● **Work required**
Convert the part of the records that opens with the line containing "The image size is (263, 206)." and closes with the line containing "coord(8,47)" into a JSON list of strings, one string per line, omitting blank lines. Cover only those lines.

***** Records provided

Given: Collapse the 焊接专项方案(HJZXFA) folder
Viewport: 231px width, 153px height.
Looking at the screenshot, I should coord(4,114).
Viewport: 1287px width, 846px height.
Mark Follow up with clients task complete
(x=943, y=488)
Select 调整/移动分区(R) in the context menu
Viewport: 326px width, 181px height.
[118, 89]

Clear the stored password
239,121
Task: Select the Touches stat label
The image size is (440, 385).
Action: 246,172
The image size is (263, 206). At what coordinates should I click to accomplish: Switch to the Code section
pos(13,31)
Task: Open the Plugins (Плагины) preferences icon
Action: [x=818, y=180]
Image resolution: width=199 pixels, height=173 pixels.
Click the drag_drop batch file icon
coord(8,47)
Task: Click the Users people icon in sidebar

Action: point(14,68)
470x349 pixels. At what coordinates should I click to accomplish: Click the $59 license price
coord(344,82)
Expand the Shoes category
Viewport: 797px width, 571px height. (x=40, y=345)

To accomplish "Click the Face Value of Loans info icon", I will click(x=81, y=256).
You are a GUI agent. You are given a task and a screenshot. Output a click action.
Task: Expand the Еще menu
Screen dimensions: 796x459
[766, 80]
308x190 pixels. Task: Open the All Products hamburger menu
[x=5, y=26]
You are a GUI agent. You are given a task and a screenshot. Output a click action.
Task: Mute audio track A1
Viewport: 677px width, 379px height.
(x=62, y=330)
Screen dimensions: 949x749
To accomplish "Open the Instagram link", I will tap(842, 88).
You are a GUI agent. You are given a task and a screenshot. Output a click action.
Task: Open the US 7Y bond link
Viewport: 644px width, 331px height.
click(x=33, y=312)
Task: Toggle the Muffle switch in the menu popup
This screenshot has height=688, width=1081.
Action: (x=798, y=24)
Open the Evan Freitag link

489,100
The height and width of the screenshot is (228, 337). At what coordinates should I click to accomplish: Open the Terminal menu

**********

● **Task solution**
[
  "The image size is (263, 206). At what coordinates should I click to accomplish: Switch to the Code section",
  "pos(13,31)",
  "Task: Open the Plugins (Плагины) preferences icon",
  "Action: [x=818, y=180]",
  "Image resolution: width=199 pixels, height=173 pixels.",
  "Click the drag_drop batch file icon",
  "coord(8,47)"
]